Implementation Considerations
While the MASAI results are highly encouraging, clinicians and policymakers must consider the specific AI algorithm used and the technical infrastructure required for implementation. The trial utilized a high-performing system integrated into a well-organized national screening program. Generalizability to regions with different screening intervals or lower-volume centers remains a topic for further study.
Conclusion: A New Standard for Mammography
The MASAI trial provides robust, level-1 evidence that AI-supported mammography screening is not only safe but superior to traditional double reading in terms of sensitivity.
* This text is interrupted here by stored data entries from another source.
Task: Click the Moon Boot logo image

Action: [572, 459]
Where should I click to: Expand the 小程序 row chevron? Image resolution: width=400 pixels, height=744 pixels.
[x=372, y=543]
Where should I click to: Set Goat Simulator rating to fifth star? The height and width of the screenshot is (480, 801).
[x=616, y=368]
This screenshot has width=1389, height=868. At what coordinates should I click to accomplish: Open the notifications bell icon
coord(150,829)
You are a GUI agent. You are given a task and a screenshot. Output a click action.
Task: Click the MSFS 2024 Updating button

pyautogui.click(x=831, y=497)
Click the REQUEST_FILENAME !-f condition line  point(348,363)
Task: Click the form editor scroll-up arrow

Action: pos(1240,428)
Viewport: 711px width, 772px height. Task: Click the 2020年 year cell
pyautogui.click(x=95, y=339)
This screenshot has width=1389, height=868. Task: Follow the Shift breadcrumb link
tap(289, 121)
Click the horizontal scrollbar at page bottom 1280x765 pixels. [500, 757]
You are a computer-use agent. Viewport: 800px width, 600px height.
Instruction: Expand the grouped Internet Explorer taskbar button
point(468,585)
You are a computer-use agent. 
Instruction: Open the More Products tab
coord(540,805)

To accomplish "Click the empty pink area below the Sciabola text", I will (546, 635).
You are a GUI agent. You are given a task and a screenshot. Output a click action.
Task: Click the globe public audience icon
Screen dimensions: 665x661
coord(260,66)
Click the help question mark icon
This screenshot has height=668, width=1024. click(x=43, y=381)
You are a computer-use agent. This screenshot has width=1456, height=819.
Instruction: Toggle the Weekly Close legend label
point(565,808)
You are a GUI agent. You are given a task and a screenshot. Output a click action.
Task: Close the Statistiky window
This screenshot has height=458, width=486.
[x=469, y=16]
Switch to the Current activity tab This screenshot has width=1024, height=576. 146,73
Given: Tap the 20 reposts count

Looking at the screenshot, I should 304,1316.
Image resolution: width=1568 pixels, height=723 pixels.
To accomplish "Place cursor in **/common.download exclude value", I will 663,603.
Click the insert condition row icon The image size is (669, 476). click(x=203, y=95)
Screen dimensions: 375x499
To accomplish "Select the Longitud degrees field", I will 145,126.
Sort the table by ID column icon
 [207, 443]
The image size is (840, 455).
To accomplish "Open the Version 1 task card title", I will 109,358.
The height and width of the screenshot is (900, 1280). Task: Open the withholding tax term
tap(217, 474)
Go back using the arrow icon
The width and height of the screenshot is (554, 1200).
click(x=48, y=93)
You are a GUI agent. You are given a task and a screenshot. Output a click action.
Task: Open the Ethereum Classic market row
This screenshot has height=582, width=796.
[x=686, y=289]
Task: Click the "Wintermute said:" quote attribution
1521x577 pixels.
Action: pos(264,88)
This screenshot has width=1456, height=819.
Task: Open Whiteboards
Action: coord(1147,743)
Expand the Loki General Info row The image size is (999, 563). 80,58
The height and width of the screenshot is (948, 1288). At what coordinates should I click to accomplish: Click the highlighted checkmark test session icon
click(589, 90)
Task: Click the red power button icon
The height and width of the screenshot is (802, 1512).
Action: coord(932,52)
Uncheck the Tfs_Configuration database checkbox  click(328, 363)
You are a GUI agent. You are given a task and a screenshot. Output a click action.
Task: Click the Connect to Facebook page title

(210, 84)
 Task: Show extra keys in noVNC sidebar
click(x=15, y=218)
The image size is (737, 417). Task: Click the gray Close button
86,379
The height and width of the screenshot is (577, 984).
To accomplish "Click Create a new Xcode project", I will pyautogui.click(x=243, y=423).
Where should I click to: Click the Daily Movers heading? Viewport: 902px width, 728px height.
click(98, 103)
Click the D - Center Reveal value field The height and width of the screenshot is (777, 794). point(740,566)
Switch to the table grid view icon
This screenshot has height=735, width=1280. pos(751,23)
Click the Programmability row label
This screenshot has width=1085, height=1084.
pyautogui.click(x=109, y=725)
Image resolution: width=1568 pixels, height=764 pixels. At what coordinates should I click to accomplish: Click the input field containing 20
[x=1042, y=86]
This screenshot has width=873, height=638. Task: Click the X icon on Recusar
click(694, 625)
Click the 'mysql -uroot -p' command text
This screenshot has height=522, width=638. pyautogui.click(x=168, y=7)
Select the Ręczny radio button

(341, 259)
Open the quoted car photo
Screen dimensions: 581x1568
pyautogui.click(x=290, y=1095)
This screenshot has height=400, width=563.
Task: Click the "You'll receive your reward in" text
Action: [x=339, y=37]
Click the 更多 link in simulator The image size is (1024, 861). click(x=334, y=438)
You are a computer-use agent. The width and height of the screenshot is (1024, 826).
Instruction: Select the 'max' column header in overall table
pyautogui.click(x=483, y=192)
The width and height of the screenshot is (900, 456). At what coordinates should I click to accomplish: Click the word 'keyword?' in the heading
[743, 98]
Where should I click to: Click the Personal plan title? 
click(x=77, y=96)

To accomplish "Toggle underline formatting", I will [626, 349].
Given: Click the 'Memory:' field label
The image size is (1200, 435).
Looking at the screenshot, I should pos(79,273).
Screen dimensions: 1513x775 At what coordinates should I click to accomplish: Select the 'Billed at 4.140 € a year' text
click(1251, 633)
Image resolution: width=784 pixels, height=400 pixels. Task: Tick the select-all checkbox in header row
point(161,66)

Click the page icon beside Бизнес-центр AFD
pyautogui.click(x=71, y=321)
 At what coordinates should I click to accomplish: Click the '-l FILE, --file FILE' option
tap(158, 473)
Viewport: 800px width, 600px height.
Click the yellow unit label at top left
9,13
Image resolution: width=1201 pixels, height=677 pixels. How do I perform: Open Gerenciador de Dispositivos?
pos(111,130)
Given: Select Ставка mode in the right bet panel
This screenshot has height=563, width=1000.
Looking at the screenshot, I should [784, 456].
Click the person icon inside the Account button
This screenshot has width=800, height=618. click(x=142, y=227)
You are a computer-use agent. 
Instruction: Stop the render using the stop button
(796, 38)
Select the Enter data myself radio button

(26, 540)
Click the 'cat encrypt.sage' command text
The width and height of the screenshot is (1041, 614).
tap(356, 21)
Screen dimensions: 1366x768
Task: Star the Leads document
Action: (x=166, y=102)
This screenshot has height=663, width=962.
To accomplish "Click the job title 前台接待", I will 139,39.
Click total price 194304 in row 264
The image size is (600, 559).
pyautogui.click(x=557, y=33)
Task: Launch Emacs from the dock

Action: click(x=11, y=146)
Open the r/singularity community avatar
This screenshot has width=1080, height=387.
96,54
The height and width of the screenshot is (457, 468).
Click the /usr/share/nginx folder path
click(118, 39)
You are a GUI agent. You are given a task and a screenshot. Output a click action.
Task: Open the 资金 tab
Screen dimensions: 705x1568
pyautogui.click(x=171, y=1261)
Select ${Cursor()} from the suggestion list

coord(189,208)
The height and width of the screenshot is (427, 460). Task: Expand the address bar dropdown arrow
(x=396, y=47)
By maintaining a non-inferior interval cancer rate and identical specificity while reducing the burden on the radiology workforce, AI-supported screening represents a significant advancement in evidence-based healthcare. These findings strongly support the transition toward AI-integrated screening protocols in clinical practice to improve early cancer detection and operational efficiency.
Funding and ClinicalTrials.gov
This study was funded by the Swedish Cancer Society, the Confederation of Regional Cancer Centres, and Swedish governmental funding for clinical research. The trial is registered with ClinicalTrials.gov, number NCT04838756.
References
Gommers J, Hernström V, Josefsson V, et al. Interval cancer, sensitivity, and specificity comparing AI-supported mammography screening with standard double reading without AI in the MASAI study: a randomised, controlled, non-inferiority, single-blinded, population-based, screening-accuracy trial. Lancet. 2026 Jan 31;407(10527):505-514. doi: 10.1016/S0140-6736(25)02464-X. PMID: 41620232.